The financial implications are also significant. Data center operators deploying grid-forming storage could potentially earn revenue by selling grid services, offsetting some of their enormous electricity costs. In markets like Texas and parts of Europe, grid services can command premium prices during periods of high demand or system stress.

What This Means for the Global AI Race

China's policy has profound implications for the global AI infrastructure competition. Energy availability is increasingly becoming the primary bottleneck for AI development — not chip supply, not talent, not capital.

Countries and companies that solve the energy problem first will have a decisive advantage in training the next generation of AI models. A single frontier AI training run now consumes as much electricity as a small city uses in a year. OpenAI's rumored next-generation models and xAI's Memphis supercluster — reportedly consuming 150 megawatts — illustrate the trajectory.

By creating a national framework for diverse energy supply to AI facilities, China is attempting to ensure that energy constraints do not slow its AI ambitions. The country already operates 55 nuclear reactors with 23 more under construction — the world's largest nuclear construction pipeline.

For Western policymakers, the message is clear: AI energy policy cannot remain an afterthought or be left entirely to market forces. The U.S. Department of Energy has begun exploring similar concepts, but a comprehensive, multi-agency framework comparable to China's has yet to emerge.

Looking Ahead: Implementation Challenges and Timeline

Despite the policy's ambition, significant hurdles remain before nuclear reactors and hydrogen systems are directly powering China's AI data centers at scale.

Regulatory complexity tops the list. Nuclear facilities operate under strict safety protocols that may conflict with the fast-moving timelines of AI infrastructure deployment. Establishing direct connections requires new safety standards, liability frameworks, and operational procedures that do not yet exist.

Technical challenges are also substantial. Matching the output characteristics of nuclear plants or hydrogen fuel cells to the precise power quality requirements of modern GPU clusters — which demand extremely stable voltage and frequency — requires sophisticated power electronics and control systems.

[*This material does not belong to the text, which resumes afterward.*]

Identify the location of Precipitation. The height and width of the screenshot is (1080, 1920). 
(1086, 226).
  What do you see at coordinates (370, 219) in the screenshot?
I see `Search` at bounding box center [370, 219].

Realistic timelines suggest initial pilot projects could emerge within 2 to 3 years, with broader deployment following by 2028 to 2030. China's advantage in rapid infrastructure development could accelerate this timeline compared to Western counterparts.

The policy also raises questions about international supply chains. As China builds out nuclear-powered AI infrastructure, demand for uranium, specialized steel, and advanced power electronics will increase, potentially creating new resource competition with Western nations pursuing similar strategies.

What is clear is that the convergence of AI and energy policy is no longer theoretical — it is becoming a central pillar of national technology strategy on both sides of the Pacific. The race to power artificial intelligence may ultimately prove as consequential as the race to build it.